5 L’éditorial de Guillaume Roquette
Ni la fougue de Renzi (le « Macron italien ») ni les promesses de Berlusconi (qui jurait de baisser massivement les impôts) n’auront suffi. Les deux anciens Premiers ministres italiens, penchant l’un à gauche et l’autre à droite, sont sortis pareillement essorés des législatives de dimanche dernier, impuissants à endiguer le dégagisme ambiant : celui du Mouvement 5 étoiles (M5S) qui entend balayer l’ancienne classe politique comme celui de la Ligue, promettant de renvoyer chez eux « en quinze minutes », les 600 000 clandestins présents en Italie.

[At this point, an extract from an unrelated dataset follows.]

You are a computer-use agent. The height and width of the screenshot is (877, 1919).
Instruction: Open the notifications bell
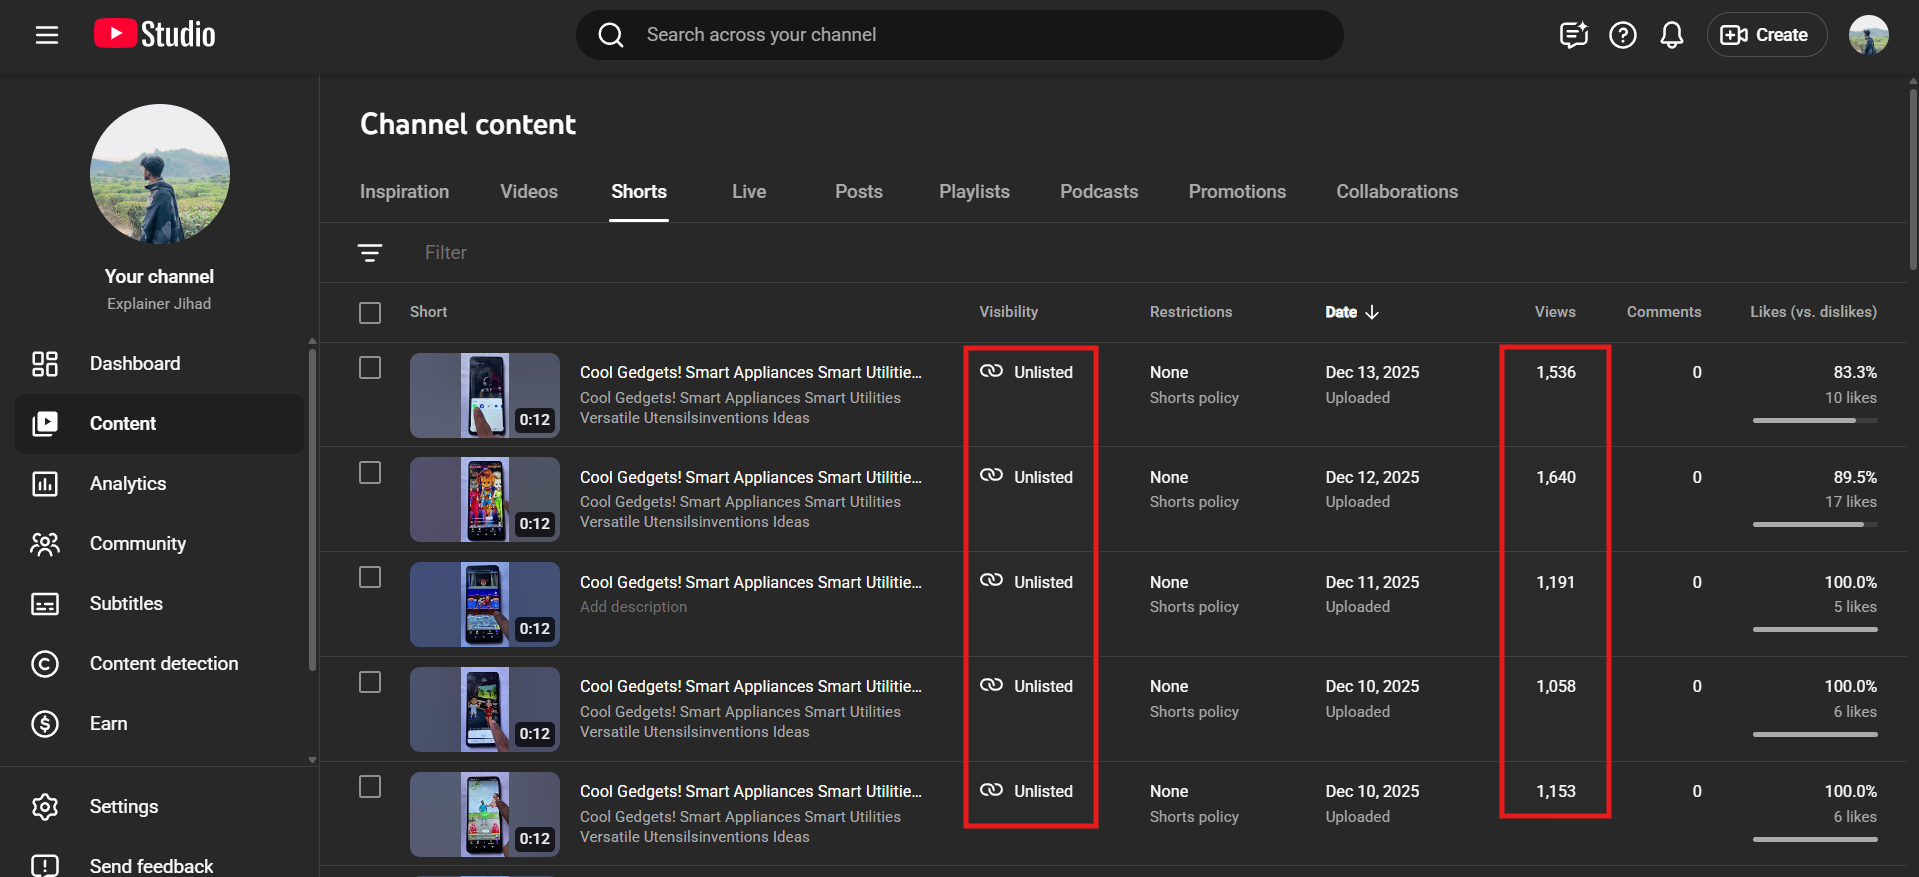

On l’a dit et répété : la crise migratoire a été au coeur de l’élection italienne. Comme en Allemagne, comme en Autriche, comme au Royaume-Uni lors du vote sur le Brexit, comme dans toute l’Europe de l’Est et même comme au Danemark. Partout, le paysage politique est bouleversé par la percée des partis résolument hostiles à l’immigration. En France, personne n’a oublié les 33,9 % de Marine Le Pen au second tour de la présidentielle, et l’histoire ne s’est pas arrêtée avec l’élection d’Emmanuel Macron. Le chef de l’Etat le sait bien d’ailleurs, qui prépare une loi pour endiguer plus efficacement l’immigration clandestine. Une initiative qui lui a même valu le soutien… de Matteo Salvini, le leader de la Ligue : « Macron est en train de faire en partie ce que je compte faire : il dit qu’il n’y a pas de place en France pour les réfugiés économiques. »
Mais que notre Président se méfie : la bonne volonté ne suffit pas pour éloigner la tentation populiste. En Italie, le gouvernement démocrate sortant était tout sauf laxiste. Le ministre de l’intérieur, très critiqué sur sa gauche, a même fait baisser de 30 %, à 120 000, le nombre d’entrées l’année dernière. Mais ce n’était pas assez pour les électeurs italiens. Ceux-ci voient les troubles que suscite une immigration non maîtrisée : de Naples à Milan, des ghettos ethniques se développent, avec des violences considérées comme autant de refus d’assimilation. Et toutes les mesures prises par les dirigeants en place ont été jugées insuffisantes. Qu’elle soit clandestine ou régulière (5 millions d’étrangers sont légalement implantés dans le pays, quatre fois plus qu’en 2001), l’immigration est de moins en moins tolérée. Tout comme l’Union européenne, qui en est rendue responsable. Le tremblement de terre électoral italien révèle aussi un profond malaise social. Rappelons-le, c’est le Mouvement 5 étoiles, nettement moins xénophobe que la Ligue, qui est arrivé en tête dimanche. Sa promesse d’instaurer un revenu universel a séduit l’électorat d’un pays qui peine à sortir de la crise, plombé par un chômage des jeunes frôlant les 33 %. Le M5S a fait un carton dans le sud du pays, resté à l’écart des bienfaits de la mondialisation tandis que le Nord plus prospère en pinçait pour la coalition de droite.
Et cette fracture Nord/Sud n’est pas sans rappeler celle qui se creuse chez nous entre les grandes métropoles d’un côté et une France « périphérique » qui se sent abandonnée. Le cri de colère des Italiens doit être entendu jusqu’à Paris.